** begin DATASET EXCERPTS **

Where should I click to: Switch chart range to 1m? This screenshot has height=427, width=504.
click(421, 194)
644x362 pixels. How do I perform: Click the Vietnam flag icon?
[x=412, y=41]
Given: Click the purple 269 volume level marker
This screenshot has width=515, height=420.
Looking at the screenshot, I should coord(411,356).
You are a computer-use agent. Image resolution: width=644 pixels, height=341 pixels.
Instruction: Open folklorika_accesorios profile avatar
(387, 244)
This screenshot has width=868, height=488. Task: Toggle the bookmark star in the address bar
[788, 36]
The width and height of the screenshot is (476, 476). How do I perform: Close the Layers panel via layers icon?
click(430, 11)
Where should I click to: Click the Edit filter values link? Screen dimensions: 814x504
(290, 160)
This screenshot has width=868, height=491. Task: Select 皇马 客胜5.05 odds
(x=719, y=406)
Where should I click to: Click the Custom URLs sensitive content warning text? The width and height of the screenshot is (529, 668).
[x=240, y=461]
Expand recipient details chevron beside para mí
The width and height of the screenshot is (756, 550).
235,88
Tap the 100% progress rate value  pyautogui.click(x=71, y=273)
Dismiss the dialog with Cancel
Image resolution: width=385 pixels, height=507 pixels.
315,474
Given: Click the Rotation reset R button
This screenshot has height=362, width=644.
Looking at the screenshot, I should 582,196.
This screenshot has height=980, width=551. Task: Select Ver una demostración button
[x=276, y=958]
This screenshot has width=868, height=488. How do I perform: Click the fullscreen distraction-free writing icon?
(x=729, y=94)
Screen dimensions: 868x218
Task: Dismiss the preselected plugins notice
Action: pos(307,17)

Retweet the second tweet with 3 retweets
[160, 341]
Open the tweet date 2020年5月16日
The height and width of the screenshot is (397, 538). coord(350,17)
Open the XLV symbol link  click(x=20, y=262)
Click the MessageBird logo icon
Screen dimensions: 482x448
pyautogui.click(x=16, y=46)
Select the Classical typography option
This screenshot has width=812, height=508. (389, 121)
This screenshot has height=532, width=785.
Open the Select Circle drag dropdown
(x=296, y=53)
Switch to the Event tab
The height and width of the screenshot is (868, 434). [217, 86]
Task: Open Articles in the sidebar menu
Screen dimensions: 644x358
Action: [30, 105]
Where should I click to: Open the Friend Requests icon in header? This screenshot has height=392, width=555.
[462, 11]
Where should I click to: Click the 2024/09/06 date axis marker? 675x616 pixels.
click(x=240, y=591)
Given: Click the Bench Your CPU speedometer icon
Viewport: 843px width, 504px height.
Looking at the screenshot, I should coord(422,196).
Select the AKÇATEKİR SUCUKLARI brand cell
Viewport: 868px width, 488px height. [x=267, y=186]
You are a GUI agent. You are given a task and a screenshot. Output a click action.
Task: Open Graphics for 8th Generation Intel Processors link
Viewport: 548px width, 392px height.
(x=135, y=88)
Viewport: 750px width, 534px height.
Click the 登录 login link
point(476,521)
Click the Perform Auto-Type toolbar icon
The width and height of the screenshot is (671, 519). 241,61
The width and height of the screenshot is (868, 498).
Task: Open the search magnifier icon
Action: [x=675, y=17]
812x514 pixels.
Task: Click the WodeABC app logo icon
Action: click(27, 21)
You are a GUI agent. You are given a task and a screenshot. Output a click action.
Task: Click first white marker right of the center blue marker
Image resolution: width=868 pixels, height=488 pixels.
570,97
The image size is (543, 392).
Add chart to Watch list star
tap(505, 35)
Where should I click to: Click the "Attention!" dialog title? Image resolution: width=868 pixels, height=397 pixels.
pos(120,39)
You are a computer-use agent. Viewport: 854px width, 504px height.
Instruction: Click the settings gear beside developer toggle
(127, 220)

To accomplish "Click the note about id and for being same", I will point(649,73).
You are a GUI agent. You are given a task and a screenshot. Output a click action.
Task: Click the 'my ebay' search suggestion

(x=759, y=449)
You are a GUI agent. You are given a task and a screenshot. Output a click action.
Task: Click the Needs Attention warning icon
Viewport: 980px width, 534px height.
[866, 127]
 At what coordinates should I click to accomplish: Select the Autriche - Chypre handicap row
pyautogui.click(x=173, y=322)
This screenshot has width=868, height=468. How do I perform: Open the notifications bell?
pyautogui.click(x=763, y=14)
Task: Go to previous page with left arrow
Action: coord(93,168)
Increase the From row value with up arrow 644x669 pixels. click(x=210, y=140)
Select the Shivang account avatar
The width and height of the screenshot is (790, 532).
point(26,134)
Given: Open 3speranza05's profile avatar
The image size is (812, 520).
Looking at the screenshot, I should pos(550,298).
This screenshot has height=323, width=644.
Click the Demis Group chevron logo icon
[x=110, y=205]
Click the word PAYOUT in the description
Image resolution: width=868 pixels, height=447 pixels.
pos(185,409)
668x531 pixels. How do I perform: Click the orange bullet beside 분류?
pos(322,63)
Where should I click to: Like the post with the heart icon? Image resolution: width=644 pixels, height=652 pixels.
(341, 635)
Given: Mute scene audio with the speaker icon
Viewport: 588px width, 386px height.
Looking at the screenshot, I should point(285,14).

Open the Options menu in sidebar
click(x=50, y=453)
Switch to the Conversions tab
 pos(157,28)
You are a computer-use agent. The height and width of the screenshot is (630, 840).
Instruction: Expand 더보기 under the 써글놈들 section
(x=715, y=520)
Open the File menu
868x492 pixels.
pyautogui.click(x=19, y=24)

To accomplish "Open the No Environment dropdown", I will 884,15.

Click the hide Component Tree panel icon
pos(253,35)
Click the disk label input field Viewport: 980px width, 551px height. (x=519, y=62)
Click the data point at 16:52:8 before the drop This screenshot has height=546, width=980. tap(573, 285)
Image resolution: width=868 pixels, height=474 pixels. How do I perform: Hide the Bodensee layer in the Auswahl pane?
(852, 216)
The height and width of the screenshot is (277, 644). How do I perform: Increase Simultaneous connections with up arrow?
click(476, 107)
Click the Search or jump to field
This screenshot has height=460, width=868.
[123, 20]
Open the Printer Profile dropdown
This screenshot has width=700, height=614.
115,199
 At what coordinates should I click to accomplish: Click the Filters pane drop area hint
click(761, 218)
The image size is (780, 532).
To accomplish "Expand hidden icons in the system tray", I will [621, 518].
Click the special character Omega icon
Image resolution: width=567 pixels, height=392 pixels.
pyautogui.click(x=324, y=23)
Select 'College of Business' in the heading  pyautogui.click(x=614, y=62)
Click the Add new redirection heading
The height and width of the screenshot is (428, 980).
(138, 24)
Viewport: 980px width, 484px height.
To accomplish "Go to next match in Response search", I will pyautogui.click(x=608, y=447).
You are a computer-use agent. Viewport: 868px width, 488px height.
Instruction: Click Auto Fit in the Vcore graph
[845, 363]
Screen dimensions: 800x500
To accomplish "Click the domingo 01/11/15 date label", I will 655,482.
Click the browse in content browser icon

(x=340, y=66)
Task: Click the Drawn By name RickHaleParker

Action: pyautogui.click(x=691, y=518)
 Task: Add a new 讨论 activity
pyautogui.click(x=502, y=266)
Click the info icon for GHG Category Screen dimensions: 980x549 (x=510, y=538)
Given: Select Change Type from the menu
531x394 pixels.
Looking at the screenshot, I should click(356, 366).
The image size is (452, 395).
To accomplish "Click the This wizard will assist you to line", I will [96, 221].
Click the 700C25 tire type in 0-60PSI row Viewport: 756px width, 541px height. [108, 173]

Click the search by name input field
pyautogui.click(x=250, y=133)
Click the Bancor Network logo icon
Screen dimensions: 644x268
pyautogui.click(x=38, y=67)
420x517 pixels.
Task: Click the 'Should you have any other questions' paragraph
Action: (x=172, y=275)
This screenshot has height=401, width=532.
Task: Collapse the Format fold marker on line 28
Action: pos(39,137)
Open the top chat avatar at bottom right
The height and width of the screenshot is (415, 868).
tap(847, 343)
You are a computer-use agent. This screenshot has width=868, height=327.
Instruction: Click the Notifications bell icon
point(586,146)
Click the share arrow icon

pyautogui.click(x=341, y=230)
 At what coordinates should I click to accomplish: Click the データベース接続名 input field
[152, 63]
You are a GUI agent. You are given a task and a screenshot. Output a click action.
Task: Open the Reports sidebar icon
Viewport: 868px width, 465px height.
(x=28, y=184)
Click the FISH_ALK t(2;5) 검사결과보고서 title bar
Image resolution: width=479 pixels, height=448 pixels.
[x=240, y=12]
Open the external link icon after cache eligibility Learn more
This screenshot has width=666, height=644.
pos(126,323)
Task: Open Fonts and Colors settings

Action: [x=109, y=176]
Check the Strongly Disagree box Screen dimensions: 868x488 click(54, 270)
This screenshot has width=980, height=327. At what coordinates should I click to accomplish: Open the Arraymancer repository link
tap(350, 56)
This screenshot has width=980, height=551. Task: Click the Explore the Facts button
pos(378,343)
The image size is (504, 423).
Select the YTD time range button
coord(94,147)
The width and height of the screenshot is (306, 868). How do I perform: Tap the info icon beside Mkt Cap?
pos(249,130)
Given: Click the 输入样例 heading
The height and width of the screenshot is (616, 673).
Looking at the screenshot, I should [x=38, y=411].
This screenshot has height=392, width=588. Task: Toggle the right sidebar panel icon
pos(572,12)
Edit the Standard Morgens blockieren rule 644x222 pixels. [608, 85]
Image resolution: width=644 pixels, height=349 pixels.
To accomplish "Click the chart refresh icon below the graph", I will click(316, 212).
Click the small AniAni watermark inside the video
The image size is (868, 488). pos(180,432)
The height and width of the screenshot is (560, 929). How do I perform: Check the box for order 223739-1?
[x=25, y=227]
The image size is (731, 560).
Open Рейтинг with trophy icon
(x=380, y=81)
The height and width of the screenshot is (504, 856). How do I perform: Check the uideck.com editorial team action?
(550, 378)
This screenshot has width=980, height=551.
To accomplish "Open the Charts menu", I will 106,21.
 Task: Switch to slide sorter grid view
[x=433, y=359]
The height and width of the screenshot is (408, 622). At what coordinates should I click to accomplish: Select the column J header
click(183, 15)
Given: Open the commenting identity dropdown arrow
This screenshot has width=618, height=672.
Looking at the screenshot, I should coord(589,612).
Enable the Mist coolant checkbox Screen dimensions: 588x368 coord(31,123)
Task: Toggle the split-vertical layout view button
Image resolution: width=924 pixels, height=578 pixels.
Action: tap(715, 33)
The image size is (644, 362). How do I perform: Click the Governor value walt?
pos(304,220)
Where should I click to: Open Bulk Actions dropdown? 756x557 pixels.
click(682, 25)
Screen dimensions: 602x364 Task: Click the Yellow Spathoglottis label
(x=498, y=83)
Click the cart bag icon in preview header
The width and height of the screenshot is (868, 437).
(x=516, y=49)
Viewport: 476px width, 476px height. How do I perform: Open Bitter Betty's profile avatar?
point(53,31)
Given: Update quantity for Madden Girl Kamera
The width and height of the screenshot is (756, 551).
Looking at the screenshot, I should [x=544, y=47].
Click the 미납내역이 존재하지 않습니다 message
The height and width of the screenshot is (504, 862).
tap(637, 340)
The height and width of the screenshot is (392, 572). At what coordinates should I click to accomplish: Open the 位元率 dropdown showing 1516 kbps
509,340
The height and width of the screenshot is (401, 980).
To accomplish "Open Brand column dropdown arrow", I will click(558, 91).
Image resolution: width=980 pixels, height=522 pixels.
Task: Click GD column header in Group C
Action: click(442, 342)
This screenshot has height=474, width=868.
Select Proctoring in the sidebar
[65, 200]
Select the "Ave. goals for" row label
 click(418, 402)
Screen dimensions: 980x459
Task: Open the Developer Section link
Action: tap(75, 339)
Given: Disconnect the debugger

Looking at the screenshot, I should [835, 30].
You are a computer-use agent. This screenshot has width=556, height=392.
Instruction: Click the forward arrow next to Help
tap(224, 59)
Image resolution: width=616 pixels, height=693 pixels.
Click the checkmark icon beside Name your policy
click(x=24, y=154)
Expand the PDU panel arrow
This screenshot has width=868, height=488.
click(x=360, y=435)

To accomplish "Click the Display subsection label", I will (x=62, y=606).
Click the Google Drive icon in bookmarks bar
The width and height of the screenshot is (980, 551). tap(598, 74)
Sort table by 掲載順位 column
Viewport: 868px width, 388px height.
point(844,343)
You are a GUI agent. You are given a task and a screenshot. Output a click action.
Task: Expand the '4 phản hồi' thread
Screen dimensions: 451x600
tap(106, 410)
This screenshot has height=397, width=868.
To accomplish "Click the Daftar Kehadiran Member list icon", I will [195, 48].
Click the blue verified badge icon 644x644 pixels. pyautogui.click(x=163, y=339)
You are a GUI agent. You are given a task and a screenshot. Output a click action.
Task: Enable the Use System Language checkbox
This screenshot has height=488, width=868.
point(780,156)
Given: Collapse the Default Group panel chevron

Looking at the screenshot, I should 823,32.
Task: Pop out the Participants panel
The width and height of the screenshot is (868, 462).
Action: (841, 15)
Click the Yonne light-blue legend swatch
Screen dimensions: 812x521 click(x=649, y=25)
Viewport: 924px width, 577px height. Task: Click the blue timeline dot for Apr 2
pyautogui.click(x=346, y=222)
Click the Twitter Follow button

** end DATASET EXCERPTS **

SET PROBLEM ▸ Can you copy the stretch of records from the very beginning through the line containing "click(430, 11)", keeping both ends and every line in between unchanged?

REPLY ▸
Where should I click to: Switch chart range to 1m? This screenshot has height=427, width=504.
click(421, 194)
644x362 pixels. How do I perform: Click the Vietnam flag icon?
[x=412, y=41]
Given: Click the purple 269 volume level marker
This screenshot has width=515, height=420.
Looking at the screenshot, I should coord(411,356).
You are a computer-use agent. Image resolution: width=644 pixels, height=341 pixels.
Instruction: Open folklorika_accesorios profile avatar
(387, 244)
This screenshot has width=868, height=488. Task: Toggle the bookmark star in the address bar
[788, 36]
The width and height of the screenshot is (476, 476). How do I perform: Close the Layers panel via layers icon?
click(430, 11)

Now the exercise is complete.